▸ Dataset:
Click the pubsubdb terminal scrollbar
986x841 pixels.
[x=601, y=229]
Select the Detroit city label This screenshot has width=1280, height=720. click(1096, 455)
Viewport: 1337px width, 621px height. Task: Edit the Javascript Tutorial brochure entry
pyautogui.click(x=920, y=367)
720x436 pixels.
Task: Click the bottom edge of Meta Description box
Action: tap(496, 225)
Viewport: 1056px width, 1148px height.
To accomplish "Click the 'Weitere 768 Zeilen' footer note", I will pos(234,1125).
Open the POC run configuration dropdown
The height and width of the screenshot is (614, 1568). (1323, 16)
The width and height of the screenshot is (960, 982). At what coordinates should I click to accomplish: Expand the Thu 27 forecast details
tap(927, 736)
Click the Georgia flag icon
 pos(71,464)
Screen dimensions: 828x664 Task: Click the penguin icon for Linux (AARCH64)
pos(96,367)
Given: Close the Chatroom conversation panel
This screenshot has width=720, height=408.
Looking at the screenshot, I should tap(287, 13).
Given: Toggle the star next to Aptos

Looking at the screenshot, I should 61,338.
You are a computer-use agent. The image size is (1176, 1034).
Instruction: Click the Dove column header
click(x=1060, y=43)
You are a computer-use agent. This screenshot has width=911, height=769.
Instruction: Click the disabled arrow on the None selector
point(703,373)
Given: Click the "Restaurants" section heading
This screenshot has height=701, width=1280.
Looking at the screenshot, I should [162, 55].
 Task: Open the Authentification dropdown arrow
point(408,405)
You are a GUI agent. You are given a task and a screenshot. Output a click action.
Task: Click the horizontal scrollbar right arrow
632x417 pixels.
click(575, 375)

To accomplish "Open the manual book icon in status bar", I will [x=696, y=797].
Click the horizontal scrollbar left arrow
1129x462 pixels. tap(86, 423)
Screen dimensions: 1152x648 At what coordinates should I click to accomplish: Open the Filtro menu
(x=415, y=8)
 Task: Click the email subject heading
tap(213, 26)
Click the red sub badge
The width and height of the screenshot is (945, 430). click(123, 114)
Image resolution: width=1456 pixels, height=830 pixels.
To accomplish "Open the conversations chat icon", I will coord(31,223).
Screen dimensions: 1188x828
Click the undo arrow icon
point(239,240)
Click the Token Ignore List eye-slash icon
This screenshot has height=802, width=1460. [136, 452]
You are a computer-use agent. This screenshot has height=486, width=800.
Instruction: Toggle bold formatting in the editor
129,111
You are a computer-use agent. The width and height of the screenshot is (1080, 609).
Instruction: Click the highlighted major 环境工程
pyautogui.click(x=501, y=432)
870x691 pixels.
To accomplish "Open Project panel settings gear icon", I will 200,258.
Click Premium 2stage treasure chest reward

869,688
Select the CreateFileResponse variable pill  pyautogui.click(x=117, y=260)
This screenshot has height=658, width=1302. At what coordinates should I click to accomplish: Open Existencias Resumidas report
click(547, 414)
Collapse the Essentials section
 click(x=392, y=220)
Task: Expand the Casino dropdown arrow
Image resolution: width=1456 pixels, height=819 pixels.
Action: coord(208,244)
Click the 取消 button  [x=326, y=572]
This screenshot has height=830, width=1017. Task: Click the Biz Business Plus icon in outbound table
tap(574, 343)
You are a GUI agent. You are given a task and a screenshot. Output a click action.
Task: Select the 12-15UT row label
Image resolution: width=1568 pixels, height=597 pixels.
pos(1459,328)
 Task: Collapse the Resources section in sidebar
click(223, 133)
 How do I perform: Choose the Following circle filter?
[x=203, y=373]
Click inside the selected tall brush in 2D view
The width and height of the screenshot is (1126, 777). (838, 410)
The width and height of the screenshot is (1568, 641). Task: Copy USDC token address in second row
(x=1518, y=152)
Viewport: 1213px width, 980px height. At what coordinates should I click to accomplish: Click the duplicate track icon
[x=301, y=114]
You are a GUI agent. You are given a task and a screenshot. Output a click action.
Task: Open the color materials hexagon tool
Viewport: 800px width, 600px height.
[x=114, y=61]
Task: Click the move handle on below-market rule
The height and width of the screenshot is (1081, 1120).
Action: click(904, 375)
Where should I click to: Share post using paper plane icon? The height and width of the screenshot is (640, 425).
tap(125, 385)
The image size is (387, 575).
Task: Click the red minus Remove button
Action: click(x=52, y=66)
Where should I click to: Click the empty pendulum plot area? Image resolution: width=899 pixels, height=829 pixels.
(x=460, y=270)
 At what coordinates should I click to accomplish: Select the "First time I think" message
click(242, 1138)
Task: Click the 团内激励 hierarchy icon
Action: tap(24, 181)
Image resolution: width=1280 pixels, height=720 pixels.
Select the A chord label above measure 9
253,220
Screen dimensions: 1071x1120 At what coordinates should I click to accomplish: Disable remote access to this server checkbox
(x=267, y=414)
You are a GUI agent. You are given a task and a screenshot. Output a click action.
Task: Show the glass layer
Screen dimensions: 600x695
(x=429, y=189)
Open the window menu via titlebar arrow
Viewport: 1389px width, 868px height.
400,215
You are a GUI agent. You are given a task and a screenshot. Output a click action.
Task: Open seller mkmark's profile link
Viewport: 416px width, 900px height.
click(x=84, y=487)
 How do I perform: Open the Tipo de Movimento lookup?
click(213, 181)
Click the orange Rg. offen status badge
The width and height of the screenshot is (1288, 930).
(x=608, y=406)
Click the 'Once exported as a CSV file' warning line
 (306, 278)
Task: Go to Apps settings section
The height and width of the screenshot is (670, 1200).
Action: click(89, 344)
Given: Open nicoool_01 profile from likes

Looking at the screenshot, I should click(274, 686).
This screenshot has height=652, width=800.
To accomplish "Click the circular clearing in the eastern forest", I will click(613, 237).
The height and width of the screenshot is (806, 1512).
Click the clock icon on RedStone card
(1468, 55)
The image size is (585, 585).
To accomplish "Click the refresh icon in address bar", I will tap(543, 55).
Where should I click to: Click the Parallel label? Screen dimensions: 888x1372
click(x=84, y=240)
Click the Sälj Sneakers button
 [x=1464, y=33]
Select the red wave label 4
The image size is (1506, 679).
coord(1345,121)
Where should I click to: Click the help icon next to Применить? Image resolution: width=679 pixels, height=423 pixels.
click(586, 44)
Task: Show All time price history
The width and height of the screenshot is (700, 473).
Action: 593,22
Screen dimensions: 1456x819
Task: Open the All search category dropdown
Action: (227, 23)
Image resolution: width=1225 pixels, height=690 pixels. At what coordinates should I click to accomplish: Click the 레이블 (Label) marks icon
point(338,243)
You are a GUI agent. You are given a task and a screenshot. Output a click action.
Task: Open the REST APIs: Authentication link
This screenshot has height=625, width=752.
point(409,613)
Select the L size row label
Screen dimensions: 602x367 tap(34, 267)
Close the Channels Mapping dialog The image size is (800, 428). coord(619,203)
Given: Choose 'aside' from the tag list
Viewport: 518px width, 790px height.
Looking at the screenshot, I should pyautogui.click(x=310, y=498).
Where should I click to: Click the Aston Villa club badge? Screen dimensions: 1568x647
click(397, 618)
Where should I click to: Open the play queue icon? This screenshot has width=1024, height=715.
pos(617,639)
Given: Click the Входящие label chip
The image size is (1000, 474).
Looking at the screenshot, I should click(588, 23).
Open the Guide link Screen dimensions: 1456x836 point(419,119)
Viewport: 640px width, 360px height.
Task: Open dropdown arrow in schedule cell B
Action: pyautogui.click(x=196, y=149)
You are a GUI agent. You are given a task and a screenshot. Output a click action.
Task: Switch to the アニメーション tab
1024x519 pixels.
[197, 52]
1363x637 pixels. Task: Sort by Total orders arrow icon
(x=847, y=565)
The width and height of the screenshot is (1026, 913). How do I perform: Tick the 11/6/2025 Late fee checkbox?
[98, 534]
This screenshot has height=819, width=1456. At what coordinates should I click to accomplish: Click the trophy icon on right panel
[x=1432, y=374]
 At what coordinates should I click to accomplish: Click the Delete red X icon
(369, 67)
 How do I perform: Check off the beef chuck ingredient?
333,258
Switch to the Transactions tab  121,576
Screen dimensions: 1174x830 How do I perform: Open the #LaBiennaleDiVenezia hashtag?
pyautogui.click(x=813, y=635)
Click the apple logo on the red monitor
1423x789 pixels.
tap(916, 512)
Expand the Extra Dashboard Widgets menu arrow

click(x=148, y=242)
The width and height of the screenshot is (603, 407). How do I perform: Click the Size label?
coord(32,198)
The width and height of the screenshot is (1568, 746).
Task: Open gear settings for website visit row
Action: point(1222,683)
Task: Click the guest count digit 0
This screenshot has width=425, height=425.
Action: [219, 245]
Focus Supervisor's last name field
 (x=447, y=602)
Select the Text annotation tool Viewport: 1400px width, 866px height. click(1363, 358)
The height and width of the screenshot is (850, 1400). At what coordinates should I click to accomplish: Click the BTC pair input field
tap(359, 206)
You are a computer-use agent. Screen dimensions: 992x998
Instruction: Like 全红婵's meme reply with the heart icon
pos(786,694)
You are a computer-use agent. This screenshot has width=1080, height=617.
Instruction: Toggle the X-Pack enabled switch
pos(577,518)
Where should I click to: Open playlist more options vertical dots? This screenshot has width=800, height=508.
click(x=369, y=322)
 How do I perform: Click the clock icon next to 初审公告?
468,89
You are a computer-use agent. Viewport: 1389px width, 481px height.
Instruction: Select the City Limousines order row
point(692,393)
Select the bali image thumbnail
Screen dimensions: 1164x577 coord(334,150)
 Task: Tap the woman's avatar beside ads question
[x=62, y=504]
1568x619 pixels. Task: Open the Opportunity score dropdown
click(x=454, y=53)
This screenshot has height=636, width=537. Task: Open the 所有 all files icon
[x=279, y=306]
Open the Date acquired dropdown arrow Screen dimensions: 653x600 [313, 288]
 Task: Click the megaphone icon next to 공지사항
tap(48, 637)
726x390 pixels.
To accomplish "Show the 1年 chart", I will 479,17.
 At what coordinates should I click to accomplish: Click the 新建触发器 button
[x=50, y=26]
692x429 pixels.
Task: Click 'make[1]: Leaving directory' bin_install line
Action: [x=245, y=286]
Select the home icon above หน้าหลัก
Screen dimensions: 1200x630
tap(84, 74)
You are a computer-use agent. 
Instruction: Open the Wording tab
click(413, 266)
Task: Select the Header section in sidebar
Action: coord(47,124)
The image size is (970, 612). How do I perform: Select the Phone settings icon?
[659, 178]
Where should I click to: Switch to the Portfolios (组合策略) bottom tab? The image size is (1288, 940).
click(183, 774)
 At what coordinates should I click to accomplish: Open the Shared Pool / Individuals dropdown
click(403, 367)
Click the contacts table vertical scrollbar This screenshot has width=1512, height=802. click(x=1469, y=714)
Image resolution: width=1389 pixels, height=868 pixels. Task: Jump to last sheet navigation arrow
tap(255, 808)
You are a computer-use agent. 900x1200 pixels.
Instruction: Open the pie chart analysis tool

▸ Required action:
Print only these lines, please. They run from the start of the entries above to the line containing "Viewport: 1056px width, 1148px height.", both ends included, and must match exactly.

▸ Answer section:
Click the pubsubdb terminal scrollbar
986x841 pixels.
[x=601, y=229]
Select the Detroit city label This screenshot has width=1280, height=720. click(1096, 455)
Viewport: 1337px width, 621px height. Task: Edit the Javascript Tutorial brochure entry
pyautogui.click(x=920, y=367)
720x436 pixels.
Task: Click the bottom edge of Meta Description box
Action: tap(496, 225)
Viewport: 1056px width, 1148px height.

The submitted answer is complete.